## Provided text
━━━━
Léon Gaucherel (21 May 1816, Paris – 7 January 1886, Paris) was a French painter and etcher.

==Biography==
He learned art from his childhood friend, Eugène Viollet-le-Duc, whom he accompanied to Sicily from 1836 to 1837. His first major works were illustrations for a project to restore Notre-Dame, proposed by his friend and Jean-Baptiste Lassus in 1843. The following year, he began to master the art of etching.

Over time, he went from producing original engravings to making reproductions of works by other artists. By 1858, the transition was complete and he began creating illustrations for magazines; notably the Gazette des Beaux-Arts and the Annales Archéologiques, where he depicted decorative architectural details. His work on the Gazette, together with his fellow printmaker Léopold Flameng, helped to establish that publication's reputation.
━━━━
## Source material
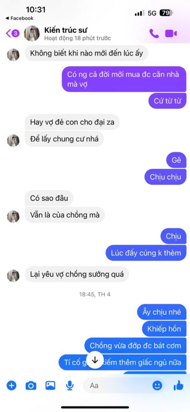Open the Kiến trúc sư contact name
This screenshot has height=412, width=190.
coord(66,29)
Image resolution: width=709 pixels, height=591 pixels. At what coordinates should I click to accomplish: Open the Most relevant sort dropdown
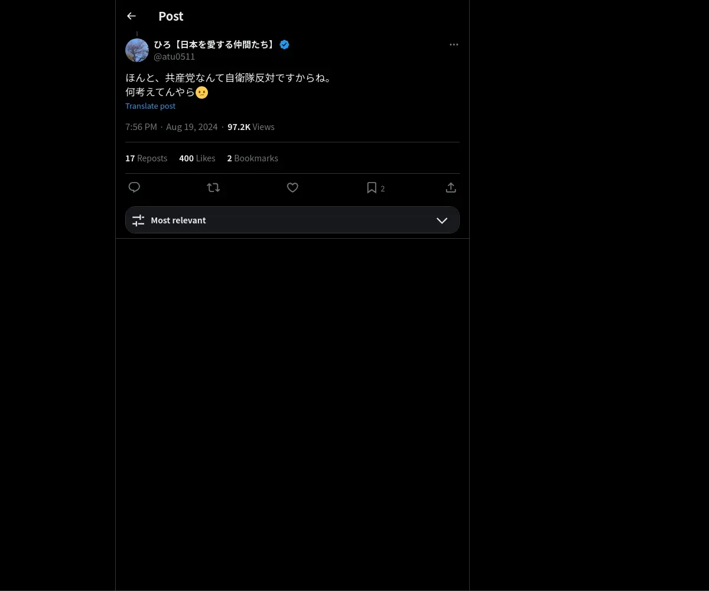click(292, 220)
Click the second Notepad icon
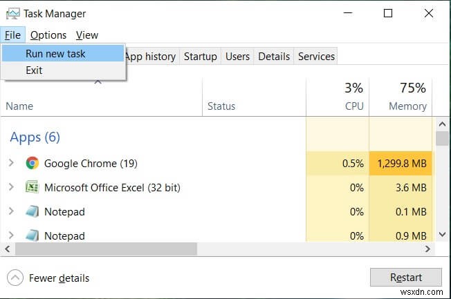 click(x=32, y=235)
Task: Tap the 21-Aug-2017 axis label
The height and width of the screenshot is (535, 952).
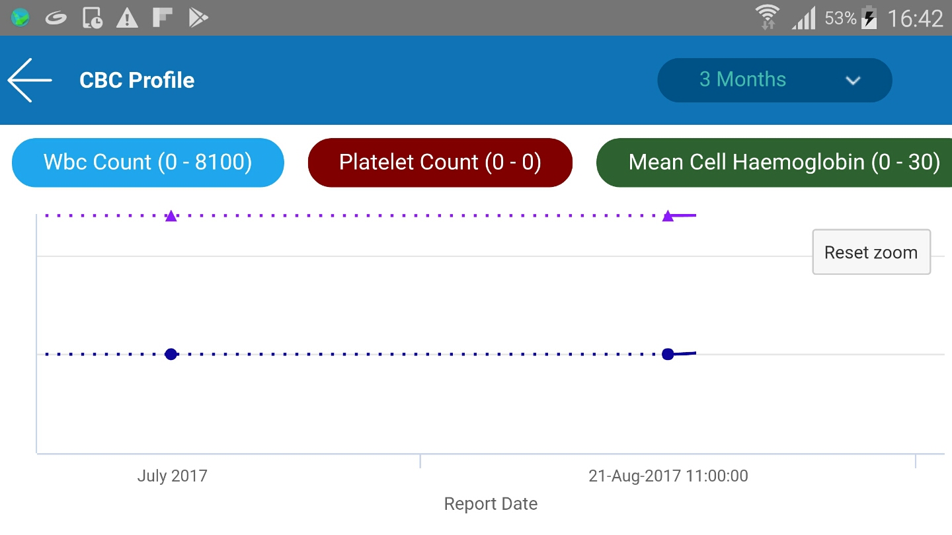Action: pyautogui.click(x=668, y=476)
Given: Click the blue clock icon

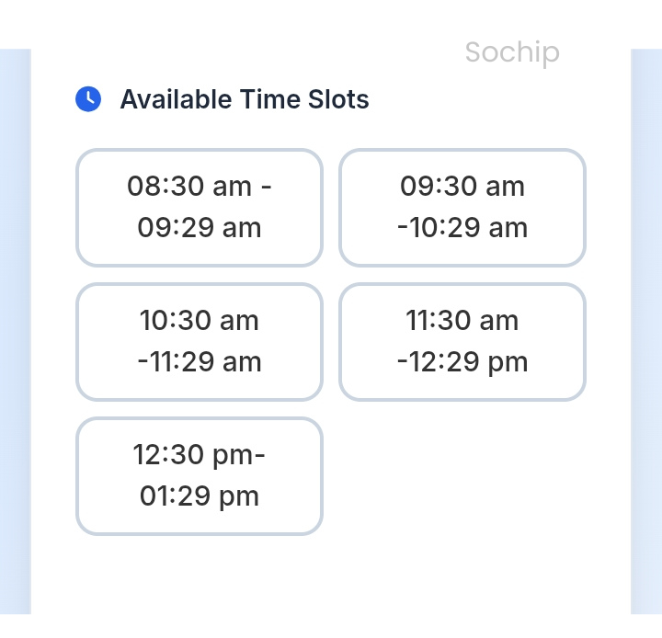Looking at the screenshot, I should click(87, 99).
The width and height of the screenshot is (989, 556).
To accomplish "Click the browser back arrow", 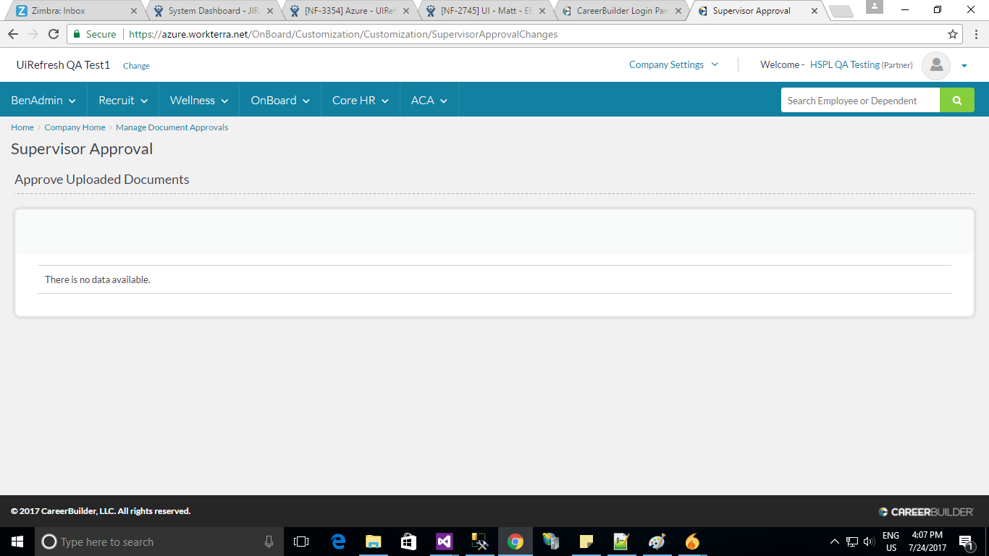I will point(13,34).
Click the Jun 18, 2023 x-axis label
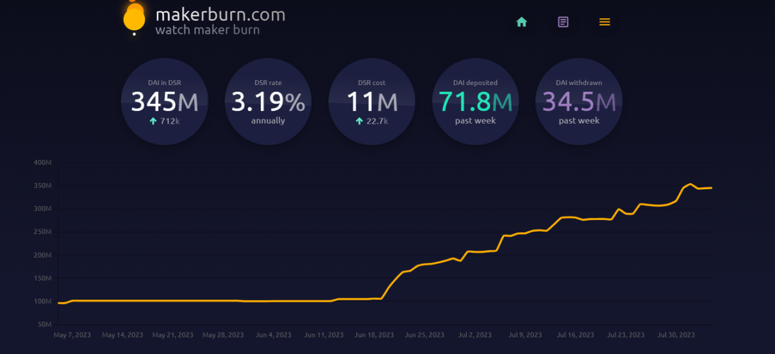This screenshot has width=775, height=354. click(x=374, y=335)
━━━━
## Exercise aim
Continue the biography of Léon Gaucherel from its last sentence. The entries play no part in what follows.

## Response below
He was an active member of the Société des aquafortistes and, in 1864, was named a Knight in the Legion of Honor. In 1866 he created a large album of still-lifes to promote etching, which was still considered to be more of a craft than an art. The latest techniques were introduced in an exhibition at the Salon.

In 1875, he became the artistic director for the weekly revue, L'Art, founded by Eugène Véron. During his tenure, he recruited several engravers to be permanent staff members. Among the most popular was Auguste-Hilaire Léveillé. In addition to his creative activities, he also took numerous students, including Victor Gustave Lhuillier, Louis Monzies, Edmond Ramus, and Adolphe Lalauze.

The museum of art and history in Sainte-Menehould has preserved many of his original plates.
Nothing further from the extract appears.